Gaza : la France demande à Israël de permettre le passage de matériels humanitaires (22.01.09)

« Nous avons constaté des blocages par les autorités israéliennes concernant le passage de certains matériels humanitaires et des diplomates. Nous demandons aux autorités israéliennes de lever ces blocages compte tenu de la gravité de la situation humanitaire », a déclaré au cours d’un point presse électronique, jeudi 22 janvier, Frédéric Desagneaux, porte-parole adjoint

Cette demande fait écho à la réunion hier à Bruxelles des ministres des Affaires étrangères des Etats membres de l’Union européenne en présence de Tzipi Livni sur la situation dans la bande de Gaza. Les ministres ont demandé la réouverture immédiate des points de passage et ont à nouveau appelé Israël à permettre l’acheminement de l’aide humanitaire afin de répondre aux besoins des populations civiles dans la bande de Gaza.

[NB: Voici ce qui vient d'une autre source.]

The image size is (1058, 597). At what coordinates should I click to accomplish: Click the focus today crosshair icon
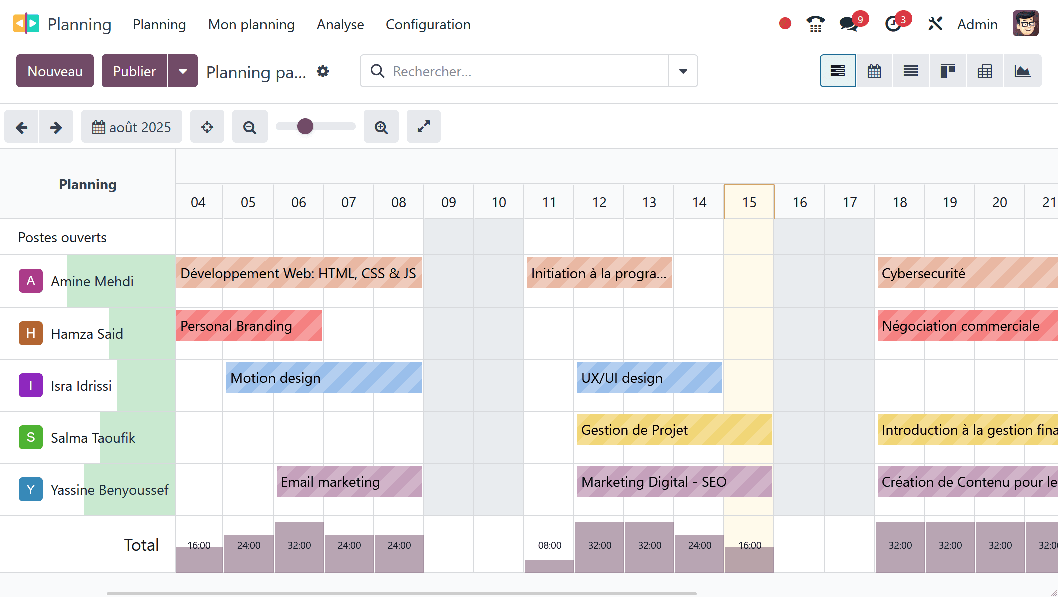(207, 127)
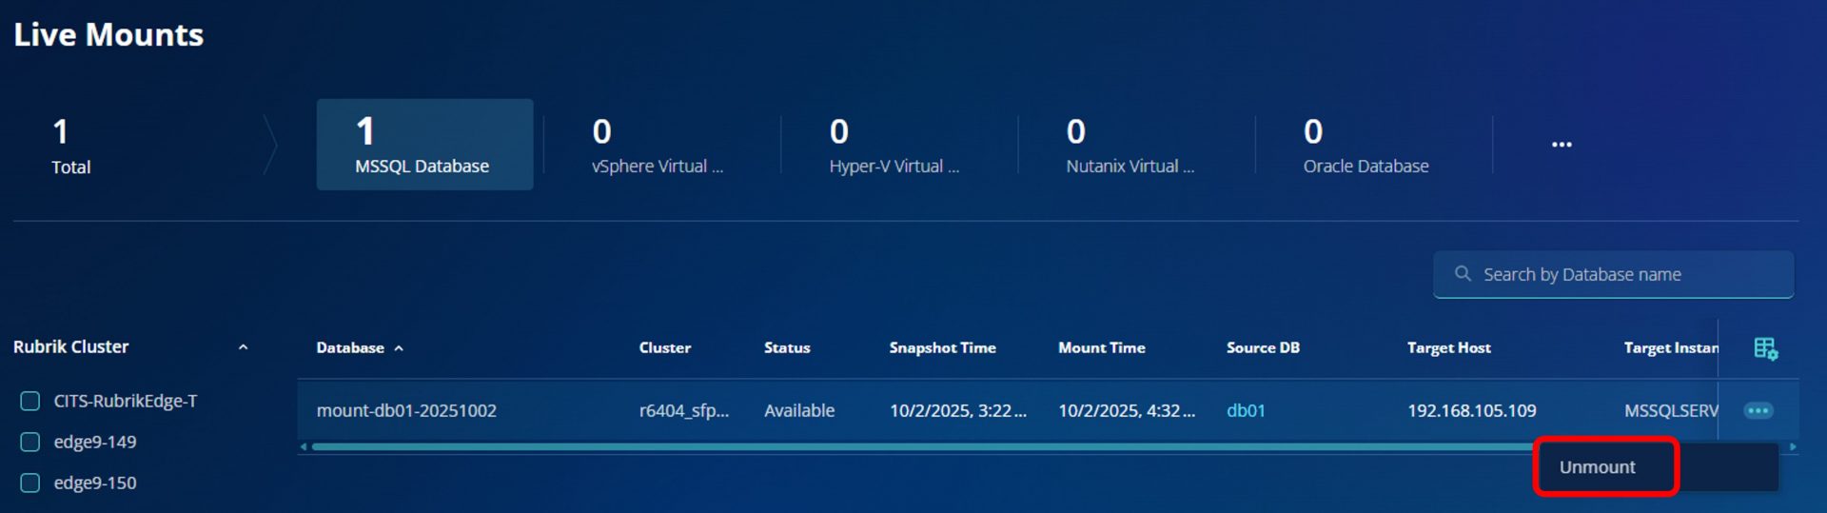Click horizontal scrollbar right arrow
Screen dimensions: 1827x513
(x=1793, y=446)
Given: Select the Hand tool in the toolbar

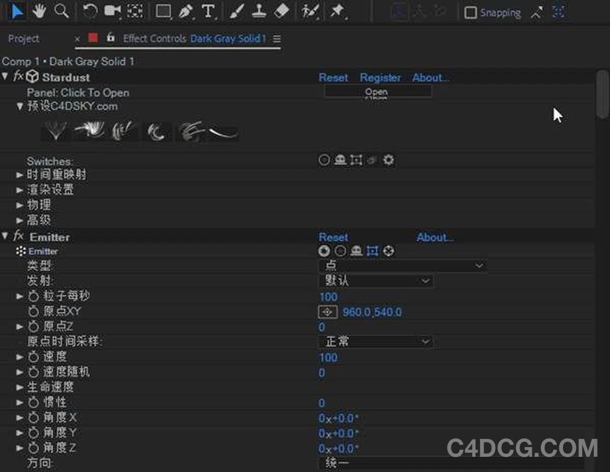Looking at the screenshot, I should point(39,11).
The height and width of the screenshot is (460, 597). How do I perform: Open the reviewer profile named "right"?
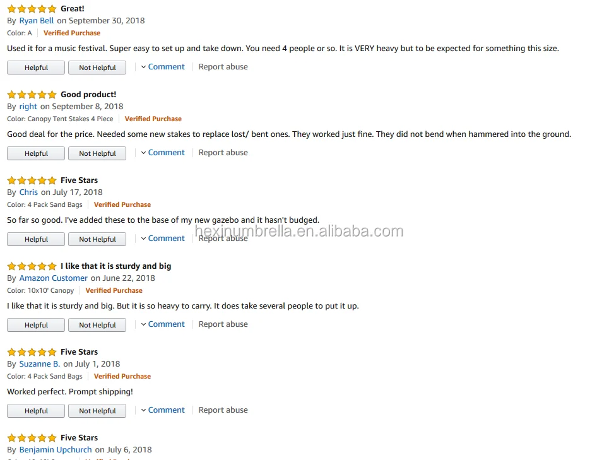(28, 107)
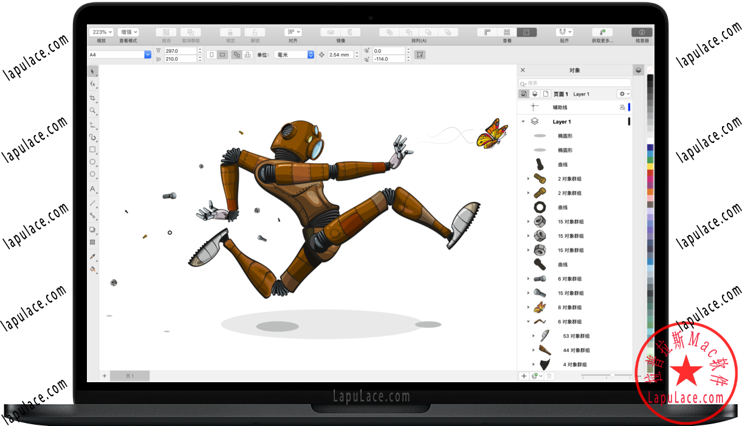Select the Rectangle tool
742x426 pixels.
click(92, 149)
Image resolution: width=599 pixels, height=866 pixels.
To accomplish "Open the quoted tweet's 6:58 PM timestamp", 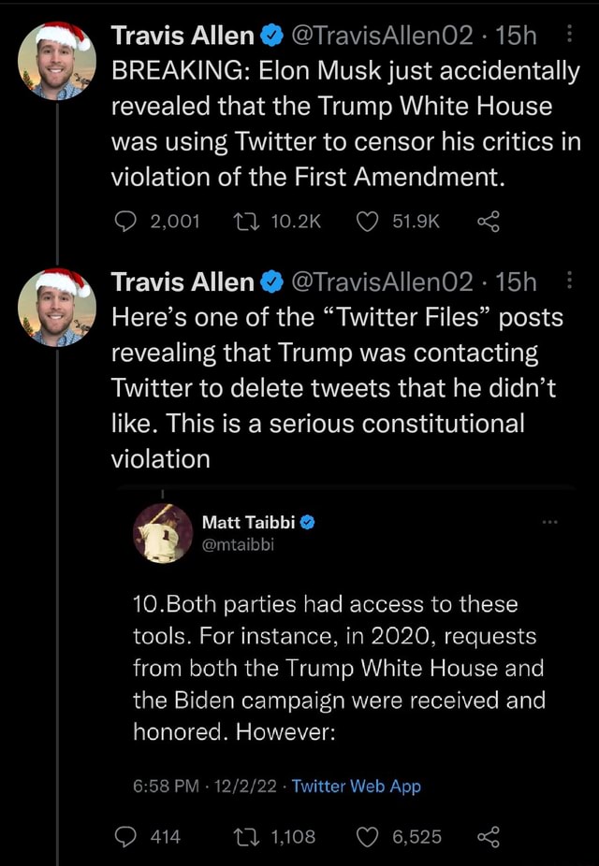I will [x=163, y=786].
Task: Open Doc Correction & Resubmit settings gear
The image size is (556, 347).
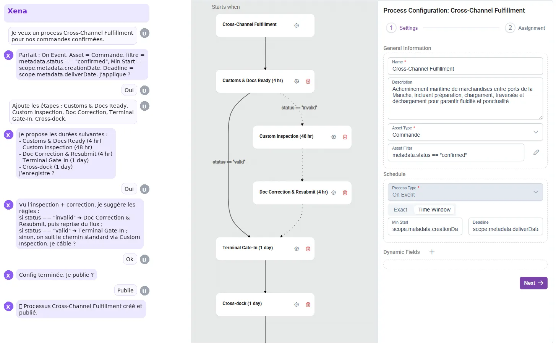Action: 334,193
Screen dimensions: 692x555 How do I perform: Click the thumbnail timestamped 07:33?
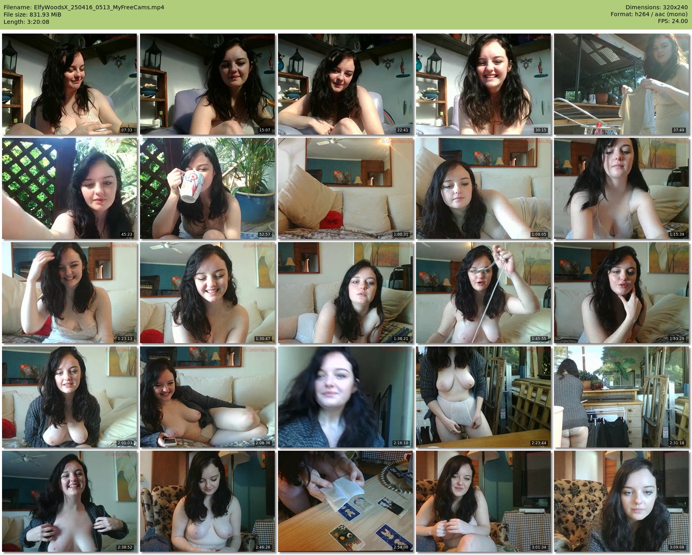pyautogui.click(x=69, y=84)
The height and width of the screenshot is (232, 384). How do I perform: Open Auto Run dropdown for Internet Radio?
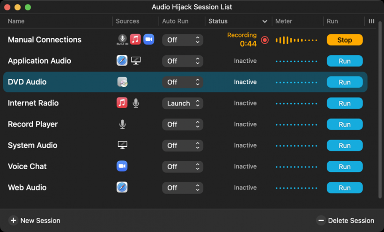pyautogui.click(x=183, y=103)
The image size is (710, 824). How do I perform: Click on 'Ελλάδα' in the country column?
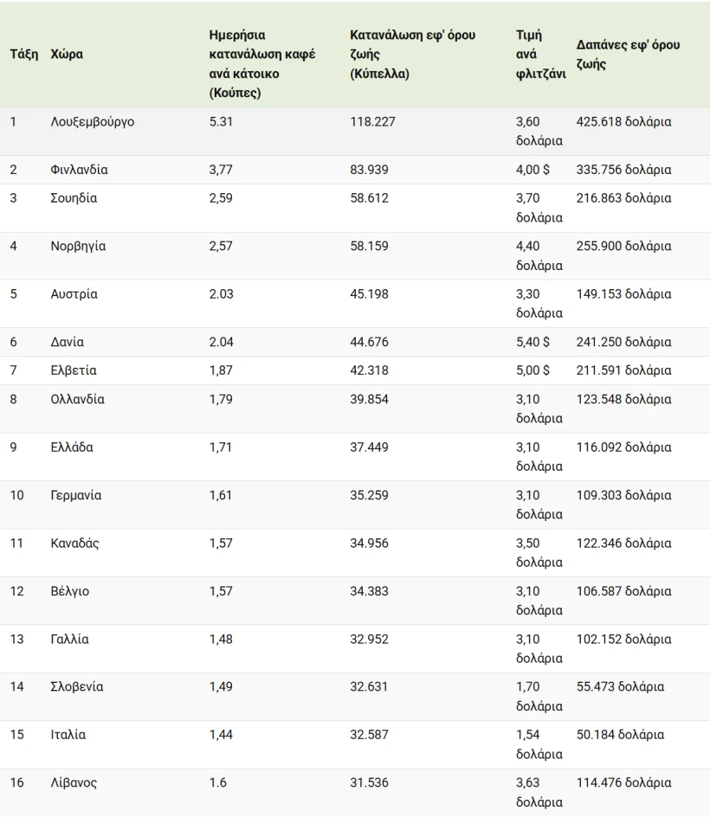72,447
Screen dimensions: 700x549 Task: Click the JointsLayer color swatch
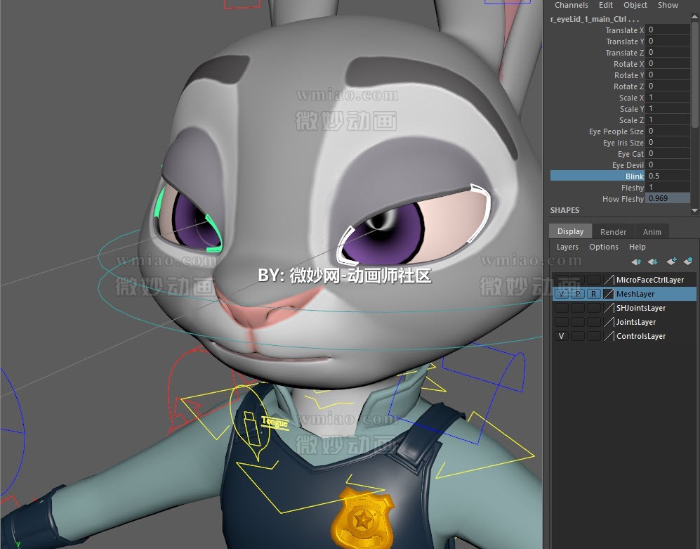pyautogui.click(x=609, y=322)
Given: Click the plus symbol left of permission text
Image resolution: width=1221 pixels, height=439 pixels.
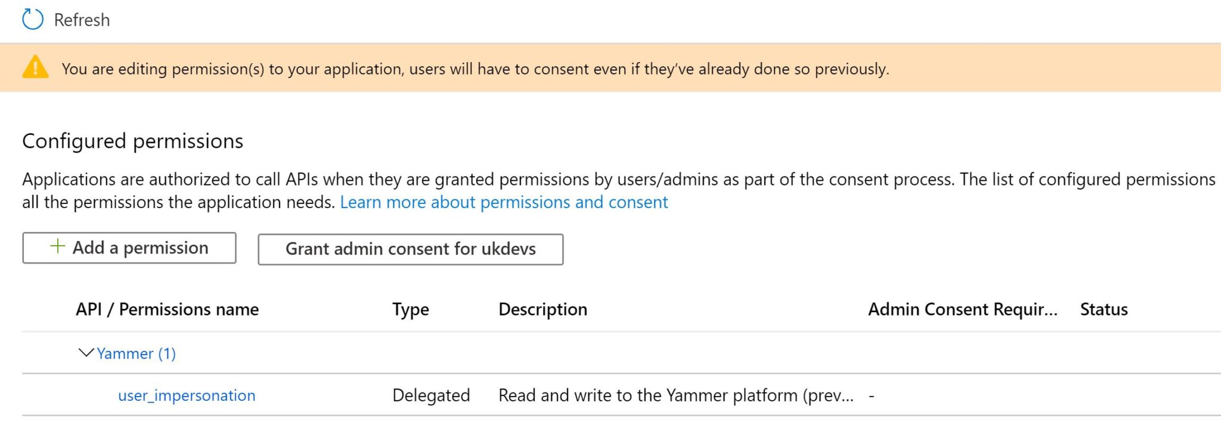Looking at the screenshot, I should click(x=57, y=247).
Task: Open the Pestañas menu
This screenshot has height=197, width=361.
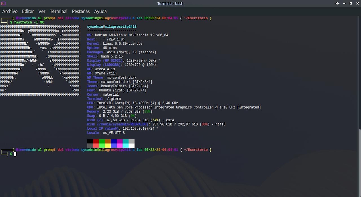Action: pyautogui.click(x=81, y=11)
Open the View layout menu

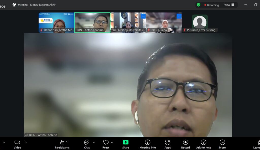coord(229,5)
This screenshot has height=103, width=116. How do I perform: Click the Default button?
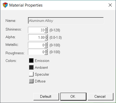click(46, 96)
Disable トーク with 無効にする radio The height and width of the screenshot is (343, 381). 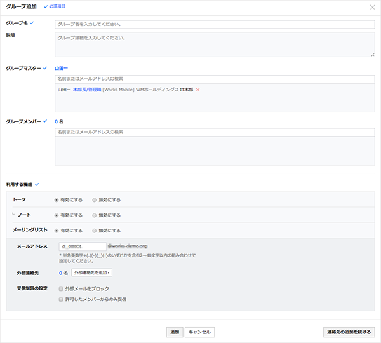point(95,199)
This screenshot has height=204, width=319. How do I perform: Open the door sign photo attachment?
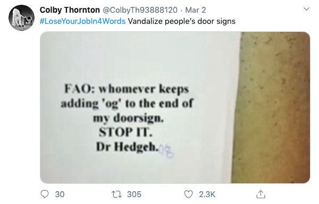[175, 108]
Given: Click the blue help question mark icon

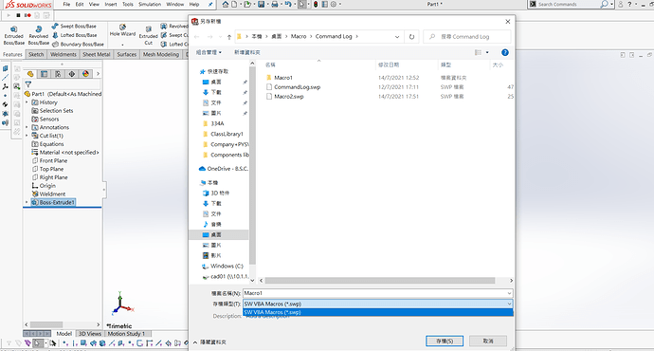Looking at the screenshot, I should 504,52.
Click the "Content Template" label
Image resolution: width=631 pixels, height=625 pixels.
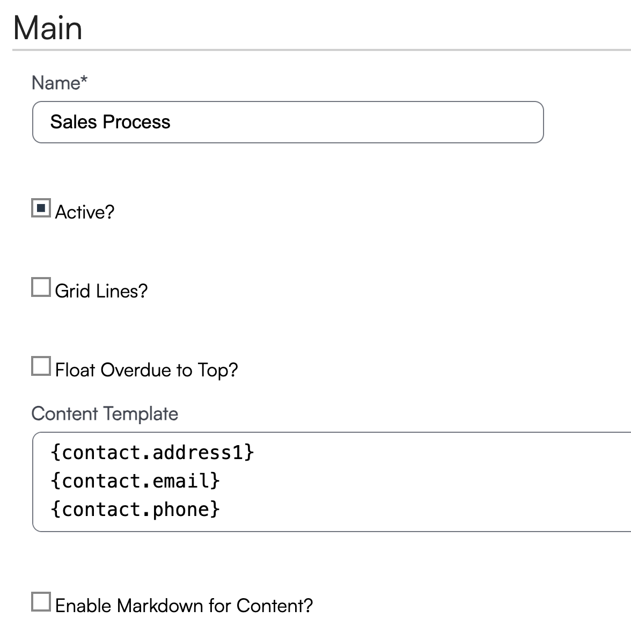click(x=105, y=413)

Les ministres ont également rappelé la disponibilité de l’Union européenne à contribuer à la lutte contre la contrebande d’armes à destination de Gaza. Les moyens techniques,

diplomatiques et militaires, notamment navals, qui pourront être utilisés sont actuellement à l’étude.

Ils ont souligné leur détermination à continuer à aider l’Autorité palestinienne à mettre en place les institutions d’un Etat palestinien viable. La relance d’un processus de paix permettant d’aboutir à la création d’un Etat palestinien vivant aux côtés d’Israël dans la paix et la sécurité est une priorité essentielle.

- Lire le point de presse de Bernard Kouchner (Bruxelles, 21 janvier 2009)

"Il faut absolument que l’aide que l’on appelle "humanitaire" - la définition du mot "humanitaire" étant de mon point de vue très politique - soit acheminée. Ouvrez les portes ! C’est absolument indispensable. On ne peut pas faire comme si le cessez-le-feu n’existait pas et revenir à ce qui s’est passé avant. Ouvrez les portes ! Voilà ce que nous avons demandé, les Vingt-sept, unis, d’une seule voix. Nous avons prié, supplié pour que les portes s’ouvrent. Mme Tzipi Livni a répondu qu’elle était très étonnée et qu’en effet l’aide humanitaire devait passer. Nous verrons bien demain."